• [Consigne 1]:
Extrayez de la fiche du film le passage qui va de "Située à plus" à "la mi-journée survient.".
• [Consigne 2]:
D'après la fiche du film, les affirmations (a), (b) et (c) sont-elles exactes ? Répondez par oui ou par non à chacune et citez les mots du texte qui tranchent.
(a) Jorge vit à Lima et conduit un moto-taxi.
(b) La Rinconada compte moins de 10 000 habitants.
(c) Le film a été produit uniquement en France.
• [Consigne 3]:
Selon la fiche du film, à quelle altitude se trouve La Rinconada ?

• [Extrait choisi]:
★ ★ ★ ★

Le Long Voyage de J.

Affiche Le Long Voyage de J.
Réalisé par Matteo Tortone
Titre original Mother Lode
Pays de production France, Italie
Année 2021
Durée
Musique Ivan Pisino
Genre Documentaire, Drame
Distributeur C-Side Film
Acteurs José Luis Nazario Campos
Age légal 16 ans
Age suggéré 16 ans
N° cinéfeuilles 893

Critique

Jorge (José Luis Nazario Campos) vit à Lima et est conducteur de moto-taxi. Lorsque son véhicule rend l’âme, il part dans la cité minière de La Rinconada, sur la cordillère des Andes péruvienne, pour y trouver du travail. Rêvant de faire fortune, le jeune homme de 21 ans ne réalise pas l’ampleur des sacrifices qui l’attendent.

 

Située à plus de 5 000 m d’altitude, La Rinconada est considérée comme la ville la plus haute du monde (« la plus proche du ciel », disent les locaux). Au départ simple campement de chercheurs d’or, plus de 60 000 habitants y vivent aujourd’hui. Une extension massive due à l’explosion du prix du précieux métal ayant ameuté un grand nombre de travailleurs à la recherche d’un eldorado fantasmé. Mais la réalité y est tout autre. Développée bien trop rapidement pour avoir des infrastructures dignes de ce nom, la ville est un dédale de baraquements en tôle ondulée — sans service de ramassage des déchets, systèmes d’évacuation des eaux ou routes carrossables — qui se transforme en un bourbier pestilentiel dès que le dégel de la mi-journée survient.

★ ★ ★ ★

• [Lignes de données]:

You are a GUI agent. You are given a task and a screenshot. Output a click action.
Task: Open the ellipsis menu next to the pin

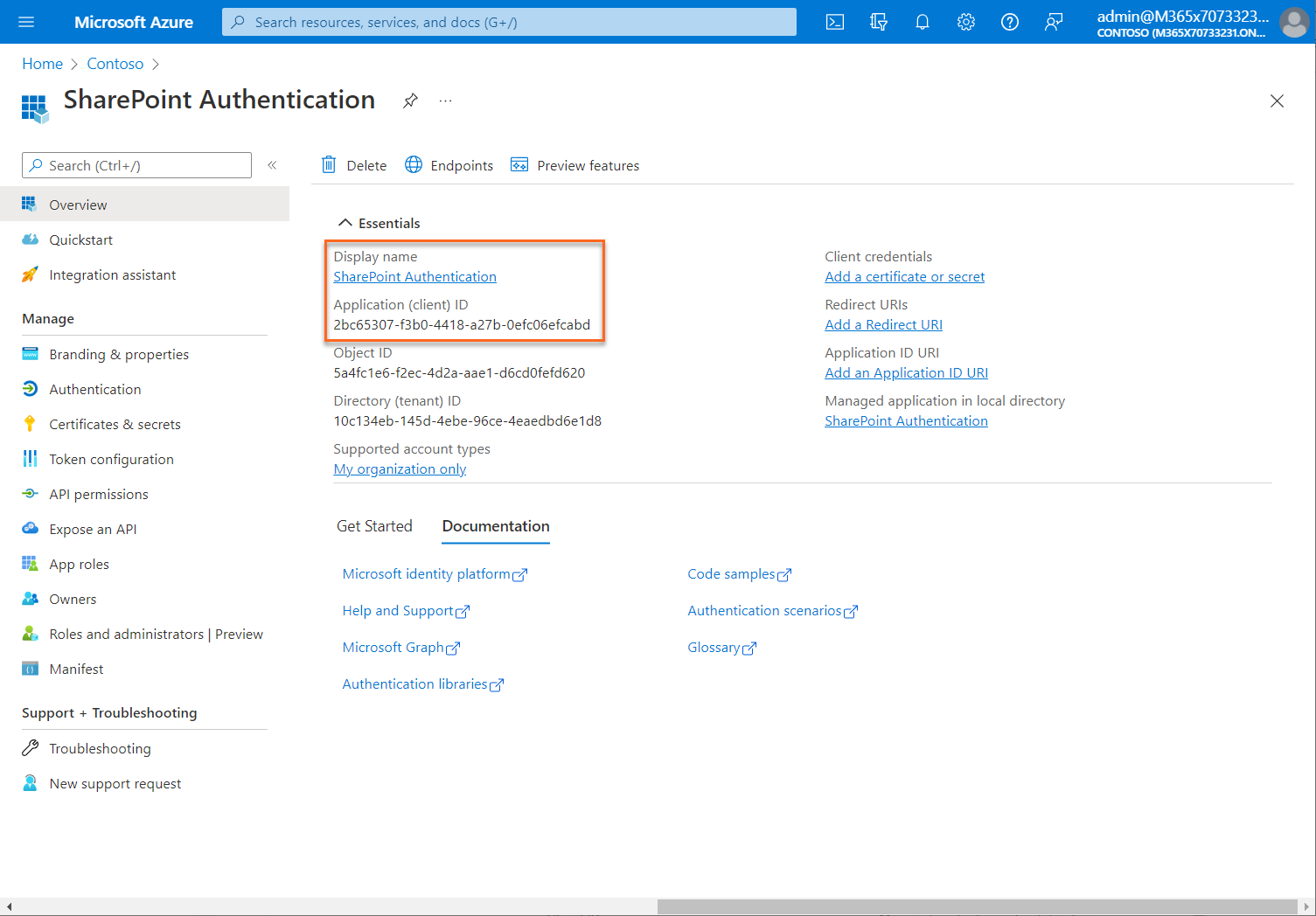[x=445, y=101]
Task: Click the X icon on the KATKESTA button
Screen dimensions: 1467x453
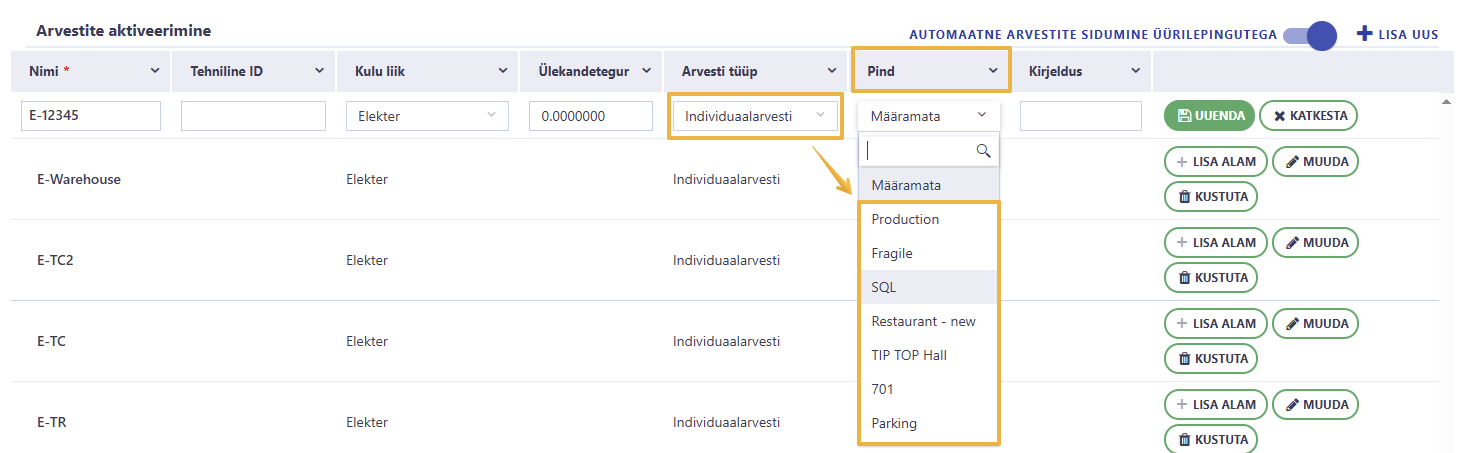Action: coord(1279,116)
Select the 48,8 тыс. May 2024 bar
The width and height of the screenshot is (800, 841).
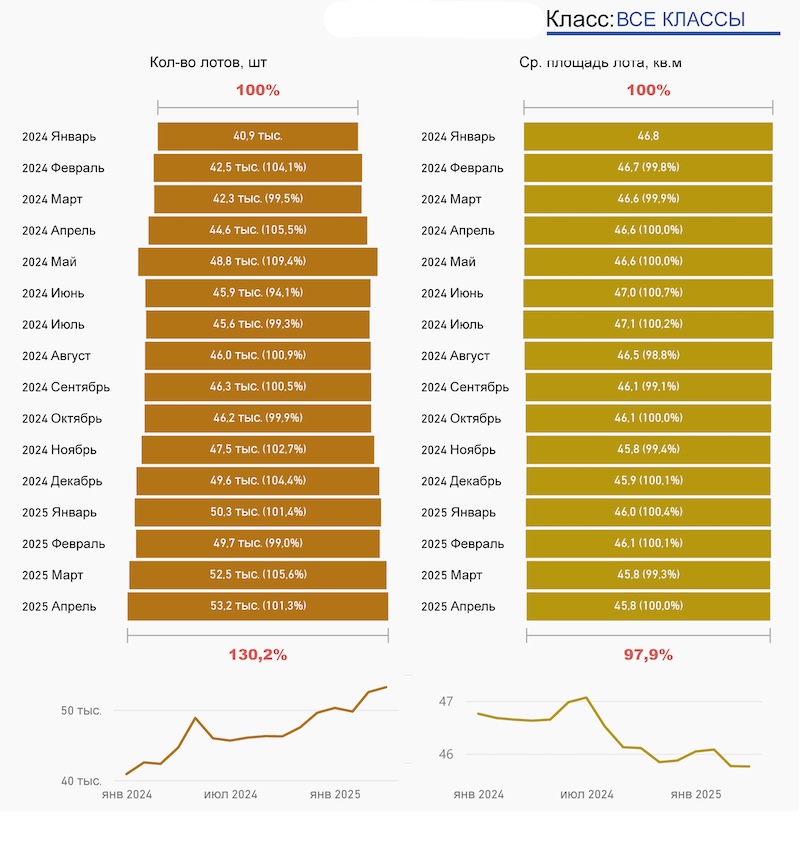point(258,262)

★ ★ ★ ★

• [Réponse rédigée 1]:
Située à plus de 5 000 m d’altitude, La Rinconada est considérée comme la ville la plus haute du monde (« la plus proche du ciel », disent les locaux). Au départ simple campement de chercheurs d’or, plus de 60 000 habitants y vivent aujourd’hui. Une extension massive due à l’explosion du prix du précieux métal ayant ameuté un grand nombre de travailleurs à la recherche d’un eldorado fantasmé. Mais la réalité y est tout autre. Développée bien trop rapidement pour avoir des infrastructures dignes de ce nom, la ville est un dédale de baraquements en tôle ondulée — sans service de ramassage des déchets, systèmes d’évacuation des eaux ou routes carrossables — qui se transforme en un bourbier pestilentiel dès que le dégel de la mi-journée survient.

• [Réponse rédigée 2]:
(a) Oui : « Jorge (José Luis Nazario Campos) vit à Lima et est conducteur de moto-taxi. »
(b) Non : « plus de 60 000 habitants y vivent aujourd’hui »
(c) Non : « Pays de production France, Italie »

• [Réponse rédigée 3]:
À plus de 5 000 m d’altitude.